19. In further cross-examination, the appellant admitted that although he had PAN number, he was not submitting income tax returns. He further admitted that he did maintain accounts but there was no entry in his  accounts about having given loan of Rs.2,00,000/- to the respondent. The appellant admitted that he had invested certain amounts in stocks and shares with one Anand Rathi, Stocks and Broker and that he had received certain amounts from the said Anand Rathi. There was a suggestion given to the appellant that the respondent had given the said cheques towards security till the time accounts with the said Anand Rathi were settled, but he denied the same. The appellant also denied the suggestion that he was doing transactions with Anand Rathi through the respondent.

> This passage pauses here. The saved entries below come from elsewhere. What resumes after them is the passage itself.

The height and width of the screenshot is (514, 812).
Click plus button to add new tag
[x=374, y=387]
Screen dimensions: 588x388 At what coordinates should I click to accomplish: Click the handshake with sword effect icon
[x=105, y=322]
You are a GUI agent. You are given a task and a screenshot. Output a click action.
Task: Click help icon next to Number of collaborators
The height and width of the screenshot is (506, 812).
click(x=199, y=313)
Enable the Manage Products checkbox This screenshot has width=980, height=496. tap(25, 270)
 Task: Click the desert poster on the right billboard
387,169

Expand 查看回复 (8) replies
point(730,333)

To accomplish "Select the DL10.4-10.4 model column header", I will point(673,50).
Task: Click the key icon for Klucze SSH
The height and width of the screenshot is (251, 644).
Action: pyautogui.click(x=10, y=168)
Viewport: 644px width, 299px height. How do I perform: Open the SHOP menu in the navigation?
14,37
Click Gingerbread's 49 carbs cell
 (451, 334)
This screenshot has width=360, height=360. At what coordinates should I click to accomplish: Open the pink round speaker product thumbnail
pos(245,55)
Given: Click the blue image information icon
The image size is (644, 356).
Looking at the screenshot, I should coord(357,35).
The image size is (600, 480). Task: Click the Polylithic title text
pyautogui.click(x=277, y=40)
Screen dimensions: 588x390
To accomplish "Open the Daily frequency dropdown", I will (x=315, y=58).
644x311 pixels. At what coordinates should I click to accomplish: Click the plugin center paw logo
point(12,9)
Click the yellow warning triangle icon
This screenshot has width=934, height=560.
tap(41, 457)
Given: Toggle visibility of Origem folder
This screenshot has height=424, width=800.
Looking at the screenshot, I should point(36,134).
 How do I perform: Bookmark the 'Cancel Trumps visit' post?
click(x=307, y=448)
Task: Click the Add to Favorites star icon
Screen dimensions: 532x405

20. A perusal of the aforesaid statements made in cross-examination by the appellant shows that he has completely failed to prove the foundational fact of having advanced loan to the respondent. Therefore, his claim that the cheques in question were issued by the respondent for repayment of the loan could not be accepted. The failure on the part of the appellant to produce his account statement and absence of entry in accounts maintained by him regarding loan advanced to the respondent, does show that there was no material to support the basic facts on which the entire case of the appellant was based. Apart from this, suggestions given in the cross-examination and statements made in response thereto by the appellant, show that there were other transactions in respect of which there was exchange of moneys by the appellant. Applying the position of law as it emerges from the above quoted precedents to the facts of the present case, it becomes clear that sufficient material was available on record  whereby the defence of the respondent became probable. In such a situation, the presumption under the provisions of the said Act ceased to operate and the burden fell upon the appellant to prove his case, which he failed to do by placing on record cogent evidence.
21. As the foundational facts were not established by the appellant in the present case, it cannot be said that the trial Court committed any error in holding that the respondent deserved to be acquitted. The appellant's case stood completely discredited in crossexamination and, therefore, he could not succeed before the trial Court riding on the presumption said to operate in his favour under Sections 118 and 139 of the aforesaid Act. In the impugned judgment and order, the trial Court has taken into consideration the entire material on record and by applying the law in respect of presumptions under the said Act, has taken a possible view of the matter. It is trite law that when two views are possible, the one that accrues in favour of the accused (respondent in the present case), must be adopted.
22. In the light of the above, there is no merit in the present appeal and it stands dismissed. Consequently, the impugned judgment and order passed by the trial Court stands confirmed.